◆ **Consigne**: Traduisez en anglais la phrase suivante, tirée du texte sur les métiers de la traduction : « Les discours des chefs d’État ne doivent en principe pas excéder 15 minutes. »

◆ **Texte fourni**:

The translation business

Lumière sur les métiers de la traduction

Ces dernières années, le monde de la traduction aura, pour une fois, bien occupé le devant de la scène. Citons la sortie du film de Regis Roinsard, Les Traducteurs (2018). Ou encore la polémique engendrée par le choix d’une autrice blanche, la Néerlandaise Marieke Lucas Rijneveld, pour traduire le poème d’Amanda Gorman, « The Hill We Climb », récité à l’occasion de la cérémonie d’investiture de Joe Biden, et qui n’a pas fini de faire couler de l’encre. On peut dire que la sphère de la traduction politique américaine aura d’ailleurs été particulièrement mouvementée ces derniers temps. Les traducteurs américains auront peiné à progresser sur ce qui s’est apparenté à un véritable chemin de croix avec, au premier plan, j’ai nommé Donald Trump.

Trump, ou le cauchemar des traducteurs-interprètes

Traduire Trump et mourir. Tout au long de son mandat tonitruant (dans « tonitruant », il y a… « toni »), la presse a mis en avant la souffrance des traducteurs-interprètes de l’ex-président des États-Unis, contraints de faire des miracles avec un contenu dénué de sens et reflétant une pauvreté d’esprit désolante, fortement contrasté avec le discours porteur, la pensée structurée et le langage ciselé de son prédécesseur, le président Barack Obama.

Ceci vaut à l’oral, comme à l’écrit. Mais l’exercice se complique quand il prend une forme orale, puisqu’il enlève le temps de la réflexion, étant donné qu’il se déroule en direct. On se rappellera de Mouammar Kadafi, qui avait épuisé son propre interprète au bout de 75 min de torture auditive à l’occasion d’un discours fleuve devant l’Assemblée générale des Nations unies en 2009. Les discours des chefs d’État ne doivent en principe pas excéder 15 minutes. Le traducteur du dirigeant libyen, après s’être écrié « Je n’en peux plus » en arabe et en direct, avait jeté l’éponge. Une première dans l’histoire de l’interprétariat. Le responsable de la section arabe des interprètes de l’ONU, Rasha Ajalyaqee, avait volé au secours de son collègue pour assurer les vingt dernières minutes de traduction, ce qui lui a valu un jour de repos.

Mais vous traduisez quoi, en fait ?

La question (souvent la première qu’on me pose) en dit long. Lorsqu’on me demande si je ne galère pas trop dans la traduction, si j’ai déjà traduit des gens célèbres, travaillé dans l’hémicycle de l’ONU, ou que je présente mon métier de traductrice à de nouveaux prospects ou à de nouvelles connaissances, mes interlocuteurs sont souvent étonnés d’apprendre que je ne travaille pas, ou très peu, à l’oral.

◆ **Extrait des données**:
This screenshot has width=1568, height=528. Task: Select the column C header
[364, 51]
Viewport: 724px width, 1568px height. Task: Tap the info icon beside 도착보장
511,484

◆ **Réponse**: In principle, speeches by heads of state should not exceed 15 minutes.